Fast-forward to the 1980s, and Azzedine Alaïa created the perfect little black dress for the woman who wanted to show off her immaculate, gym-honed body. Worn by every supermodel worth her credentials, this appeared most famously in the video for Robert Palmer's 'Addicted to Love', where a backing group of bored and beautiful models - hair pulled tightly back, lips painted bright red - all were dressed in little black dresses to suitably spectacular effect.

In reality, none of these little black dresses might readily be described today as either entirely accessible or even remotely democratic. Best leave that side of things to the omnipresent Victoria Beckham. It is no coincidence that, in Spice World: The Movie, the 'little Gucci dress' that 'Posh' insists upon wearing is, in fact, a little black Gucci dress designed, of course, by the 'man in black', Tom Ford. Then there's Kylie Minogue and Nicole Kidman (Chanel again), Kate Moss (Balenciaga)⿦ The list goes on.

And while these women of varying degrees of style and substance are not always easy to emulate, there are few women who could not identify with their style when dressed in this most chic and simple of garments.

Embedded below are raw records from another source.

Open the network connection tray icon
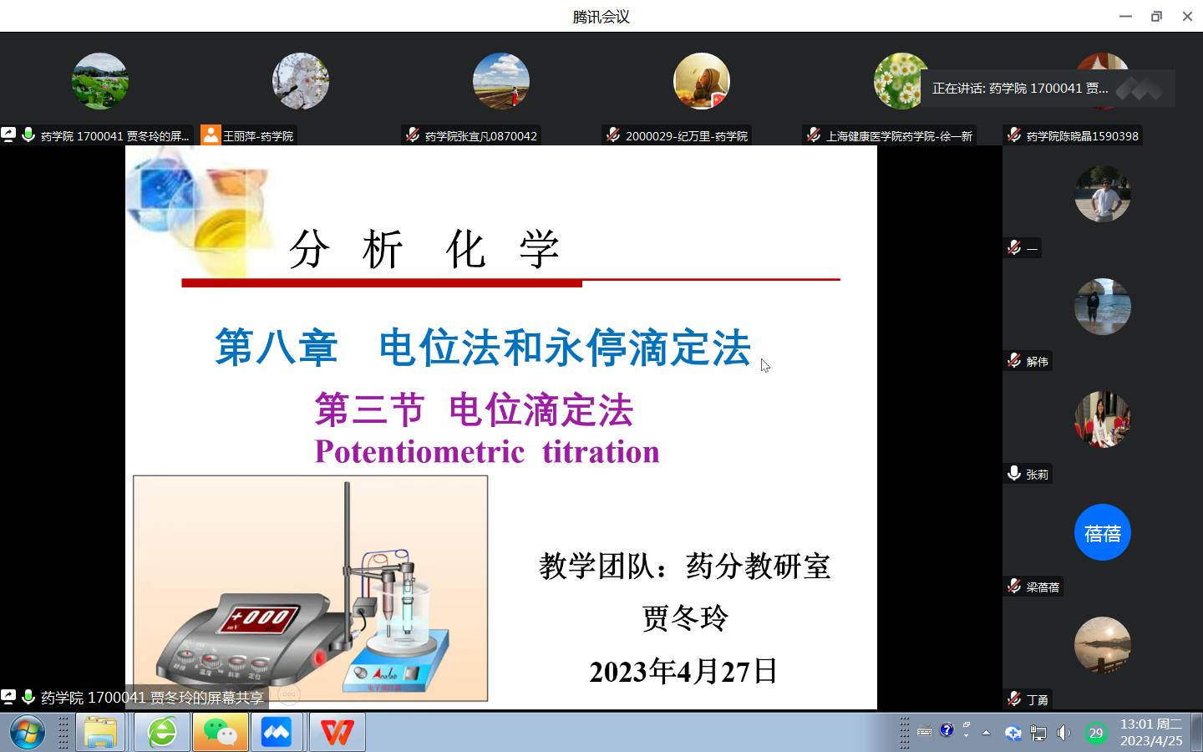Image resolution: width=1203 pixels, height=752 pixels. pos(1038,733)
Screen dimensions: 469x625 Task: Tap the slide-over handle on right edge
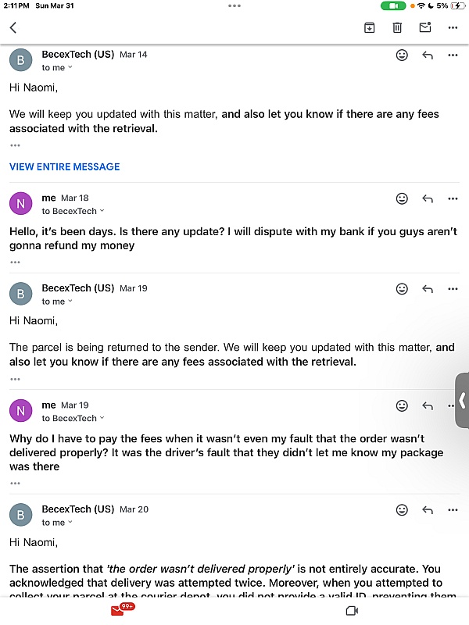462,400
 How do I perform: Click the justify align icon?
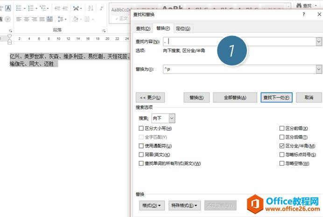pyautogui.click(x=42, y=19)
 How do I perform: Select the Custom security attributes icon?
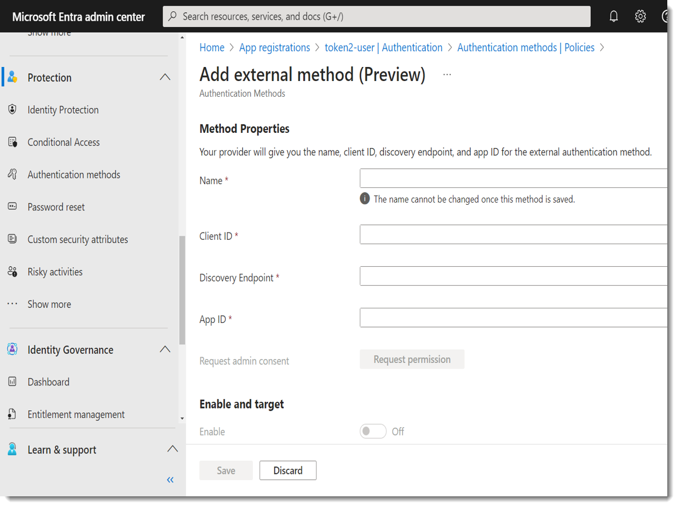12,239
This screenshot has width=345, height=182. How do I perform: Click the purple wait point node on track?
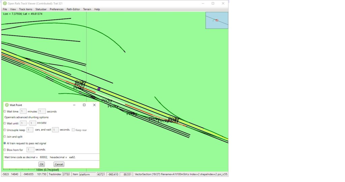[99, 89]
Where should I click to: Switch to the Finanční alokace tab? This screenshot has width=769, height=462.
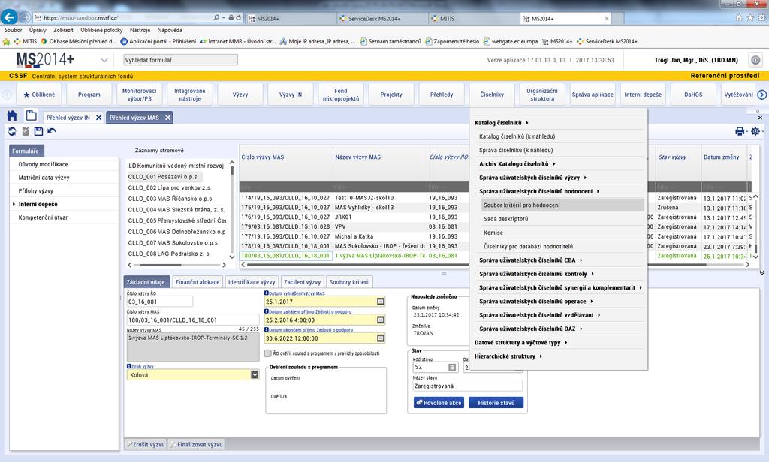pos(198,282)
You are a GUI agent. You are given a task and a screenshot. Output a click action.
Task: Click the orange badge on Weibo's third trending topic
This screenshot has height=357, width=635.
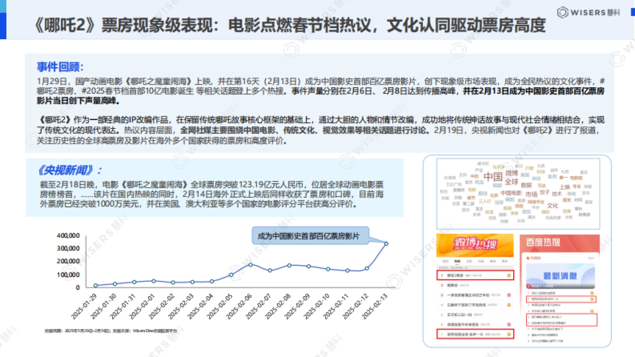click(x=508, y=295)
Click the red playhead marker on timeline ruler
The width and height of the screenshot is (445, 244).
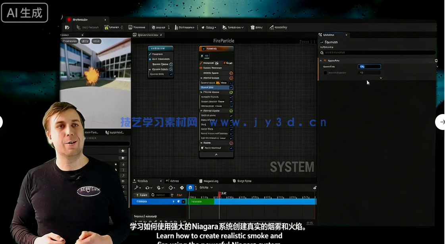coord(219,194)
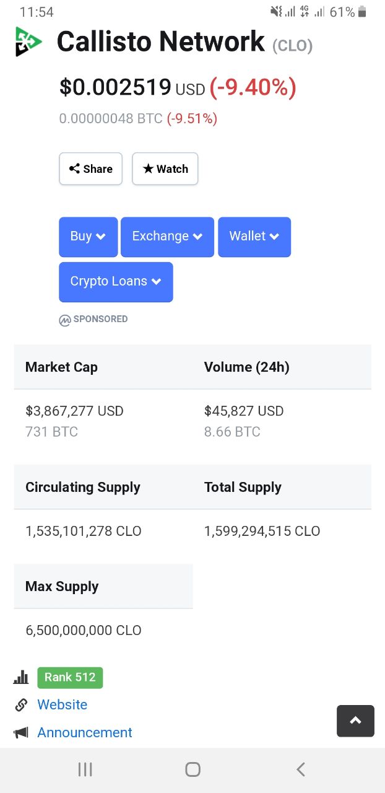
Task: Click the chain link icon beside Website
Action: tap(21, 705)
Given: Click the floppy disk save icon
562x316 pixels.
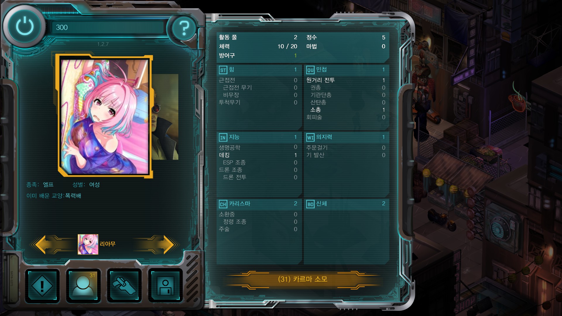Looking at the screenshot, I should 165,286.
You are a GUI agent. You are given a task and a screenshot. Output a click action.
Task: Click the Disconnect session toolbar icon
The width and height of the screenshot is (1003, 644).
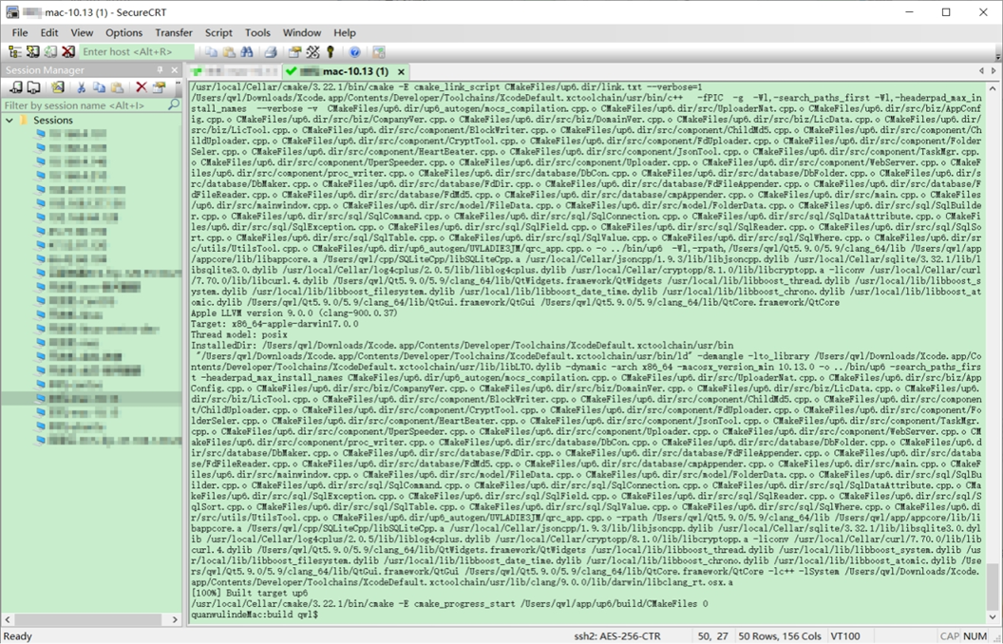click(x=67, y=52)
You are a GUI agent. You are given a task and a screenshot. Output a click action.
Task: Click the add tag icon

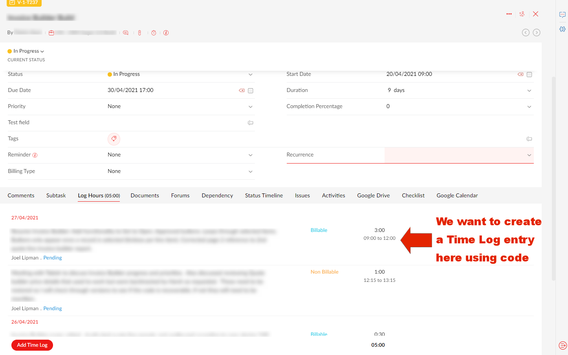(x=114, y=139)
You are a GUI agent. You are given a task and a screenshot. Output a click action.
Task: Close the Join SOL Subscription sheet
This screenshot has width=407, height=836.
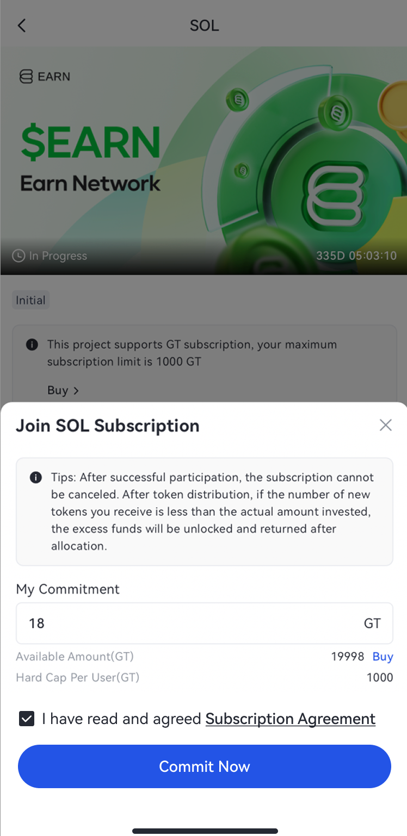tap(385, 425)
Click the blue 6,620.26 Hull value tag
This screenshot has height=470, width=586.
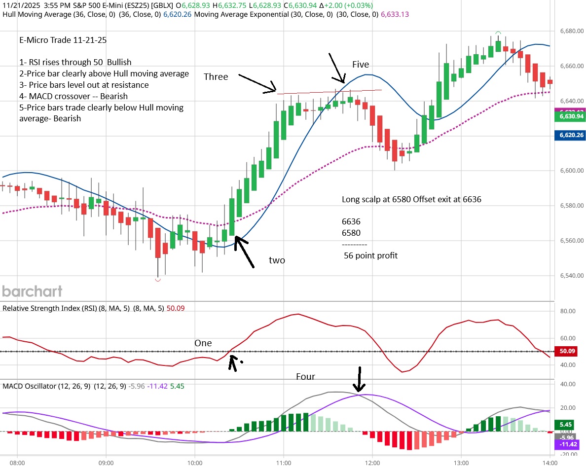570,135
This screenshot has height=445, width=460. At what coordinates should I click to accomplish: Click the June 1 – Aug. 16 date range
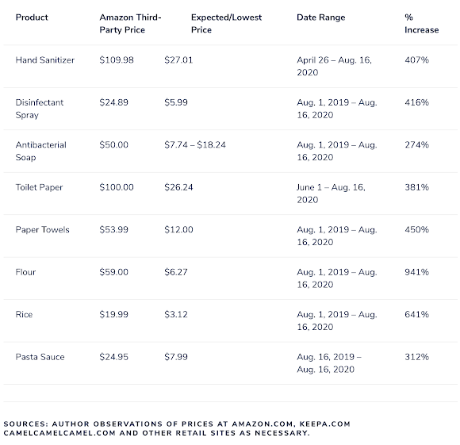(331, 194)
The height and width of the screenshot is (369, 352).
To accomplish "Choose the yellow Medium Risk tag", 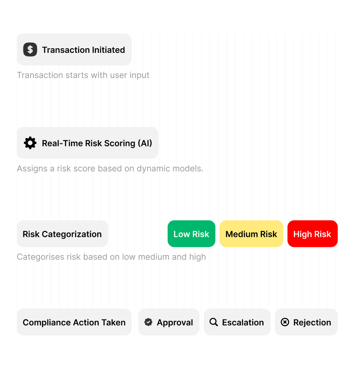I will (251, 234).
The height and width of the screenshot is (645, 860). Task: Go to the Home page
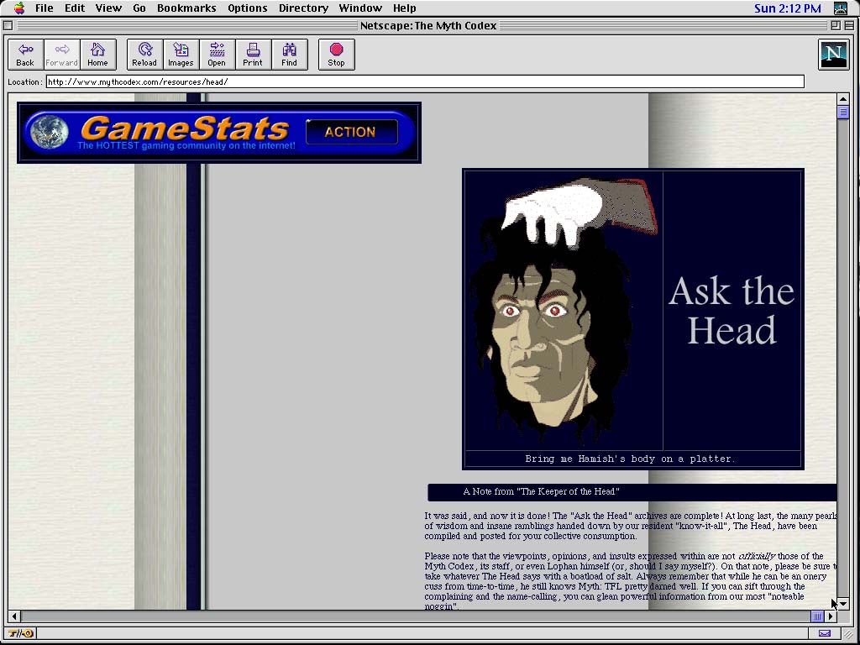[97, 55]
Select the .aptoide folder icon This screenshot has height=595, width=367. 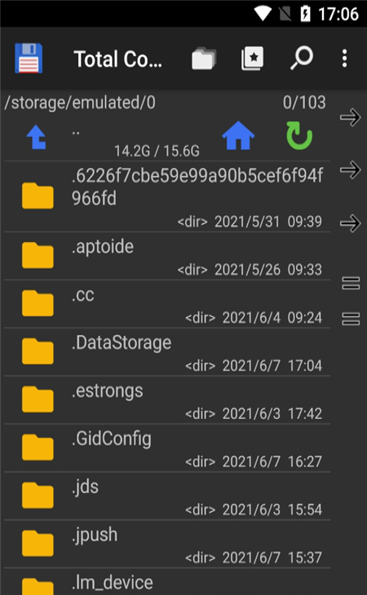[38, 255]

Perhaps ironically, the little black dress now finds its way on to more than its fair share of red carpets. Mademoiselle Chanel would no doubt not be entirely amused by such unashamedly attention-seeking interpretations of the originally studiedly austere dress. In our proud-to-be-sparkling times, however, only very few designers are brave enough to adopt such a pared-down aesthetic. The Belgian designers Martin Margiela and Raf Simons (who is the women's wear designer at Jil Sander) being two notable exceptions.

Finally, of course, there are the myriad variations of the little black dress that are shown each and ever season on the Chanel catwalk, now presided over by the esteemed couturier, Karl Lagerfeld. In his hands, the little black dress is routinely sent out to suit all tastes, shapes and sizes, embellished with the finest Chantilly lace or crystals; short, mid-calflength or skimming the knee. It can be sweet and voluminous in silk chiffon, organza or tulle. Or it can be strict and narrowly tailored, the ultimate designer status symbol for a woman who knows better than to show off wealth or beauty in an overexuberant manner.

In an ideal world, then, every woman should own a little black dress. And that, of course, would have made Mademoiselle Chanel rather proud.